Con SketchUp in classe avete realizzato un progetto che ha unito il Disegno Geometrico, la Storia dell’Arte e conoscenza del patrimonio culturale locale. Ce lo può illustrare?

Il consueto collegamento tra il Disegno e la Storia dell’Arte e la sensibilizzazione al Patrimonio
Culturale quest’anno è stato approfondito con lo studio dell’Educazione Civica (Art.9 – I Beni
Culturali e la tutela del patrimonio – l’Unesco – i siti Unesco) promossa dal Ministero. Come sempre l’intento è stato quello di stimolare e sollecitare gli studenti ad entrare in contatto con il patrimonio culturale soprattutto locale e italiano.
Lo studio del Patrimonio coniugato all’ uso di SketchUp ha permesso di realizzare un progetto
PCTO stipulando la convenzione con Tecnobit Srl ed ha consentito a molti studenti di esporre
alla Commissione d’Esame di Stato 2020/21 l’attività svolta, collegando il “sapere” con il “saper
fare” finalizzato all’acquisizione di competenze trasversali e interdisciplinari.
Già da qualche anno, infatti, gli studenti del triennio sono impegnati singolarmente o in gruppo
nella rappresentazione tridimensionale di alcuni monumenti locali: negli anni scorsi sono state
rappresentate le Torri di difesa dell’isola d’Ischia.

Nell’anno scolastico 2020/21 gli edifici di interesse sono stati:

  1. la Chiesa del Soccorso (Forio)
  2. la Chiesa di Santa Maria Visitapoveri (Forio)
  3. la Chiesa di San Gaetano (Forio)
  4. la Chiesa di San Pietro (Ischia)
  5. la Chiesa di Santa Maria di Portosalvo (Ischia)
  6. il Palazzetto (Forio)
  7. il Faro di Punta Imperatore (Forio).

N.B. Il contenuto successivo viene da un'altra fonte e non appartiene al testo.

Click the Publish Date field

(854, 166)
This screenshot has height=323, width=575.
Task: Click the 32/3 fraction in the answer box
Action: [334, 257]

Per ogni lavoro è stato realizzato un mp4 comprensivo di png della scheda didattica del
monumento. Gli elaborati multimediali sono stati inseriti sul sito web del Liceo per la loro
diffusione.
SketchUp si è rivelato un valido supporto per una più efficace divulgazione delle conoscenze e
acquisizione delle competenze, per la realizzazione del concetto di “ Scuola“ come volàno, tesa alla conoscenza, alla fruizione e alla valorizzazione del Patrimonio Culturale locale e nazionale, che è poi elemento centrale per il raggiungimento di una coscienza civile da parte degli studenti.

Come è cambiato l’insegnamento da quando ha iniziato a proporre SketchUp alle sue classi?

Come ho già detto, non si può prescindere dall’insegnamento del Disegno Geometrico tradizionale, esso resta propedeutico all’utilizzo di altri mezzi. Non c’è dubbio però che con SketchUp io, come docente, abbia ottenuto senz’altro un maggiore coinvolgimento degli studenti che si sono sentiti anche più gratificati per la migliore riuscita del loro lavoro realizzato attraverso il SketchUp.
Esso è inclusivo, perché è alla portata di tutti; non sempre infatti gli studenti sono dotati di
capacità grafiche; invece molti di loro al giorno d’oggi sono capaci di usare il computer. Infine ha permesso di accorciare il gap generazionale fra me e gli studenti.

Quale è stata la reazione dei suoi studenti nell’imparare a modellare in 3D con SketchUp?

SketchUp sorprende per il suo aspetto ludico e riesce anche ad essere avvincente.
Il suo linguaggio è senz’altro avvertito come più familiare e più accattivante rispetto al disegno
geometrico tradizionale e rispetto ad altri tipi di applicativi CAD.
Ciò che colpisce gli studenti è l’approccio intuitivo, l’effetto sorpresa, la facilità con cui ottengono la tridimensionalità attraverso la resa dei diversi metodi assonometrici e prospettici e la varietà di viste. La semplicità con cui riescono a comprendere concetti e metodi altrimenti complessi da recepire; apprezzano infine, la possibilità di poter liberare la propria creatività usufruendo di un metodo tutto sommato semplice da acquisire.

Come è riuscita a continuare il suo insegnamento in questo periodo di didattica a distanza?

Nel lungo periodo di DAD l’utilizzo di SketchUp si è rivelato una valida alternativa in quanto ha
evitato l’interruzione della programmazione didattica e della comunicazione tra me e gli studenti, che ho potuto incontrare (a distanza) anche il pomeriggio per il corso PCTO di SketchUp. Ricorrere al Disegno Geometrico tradizionale durante la DAD sarebbe risultato poco fattibile e poco efficace.

Quale trucchetto in SketchUp insegna ai suoi studenti? Qual è la funzionalità di SketchUp ritiene più utile?

Con SketchUp si scoprono sempre nuove possibilità, per cui avviene uno scambio reciproco tra me e gli studenti…. devo ammettere che qualche trucchetto l’ho rubato a loro!